### Entries supplied
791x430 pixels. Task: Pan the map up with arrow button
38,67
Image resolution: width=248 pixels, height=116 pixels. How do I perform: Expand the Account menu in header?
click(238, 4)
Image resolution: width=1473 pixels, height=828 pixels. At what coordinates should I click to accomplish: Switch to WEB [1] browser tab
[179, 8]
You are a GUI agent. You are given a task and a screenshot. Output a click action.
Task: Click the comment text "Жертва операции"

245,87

...

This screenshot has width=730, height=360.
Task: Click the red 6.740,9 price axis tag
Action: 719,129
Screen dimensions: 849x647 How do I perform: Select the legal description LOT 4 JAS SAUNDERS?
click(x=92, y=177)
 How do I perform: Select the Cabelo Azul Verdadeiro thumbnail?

### Problem description
As the answer, set down only the lines from the data above between the one holding "Screen dimensions: 849x647" and the one holding "How do I perform: Select the Cabelo", inclusive, exactly as they read.

### Answer section
Screen dimensions: 849x647 How do I perform: Select the legal description LOT 4 JAS SAUNDERS?
click(x=92, y=177)
 How do I perform: Select the Cabelo Azul Verdadeiro thumbnail?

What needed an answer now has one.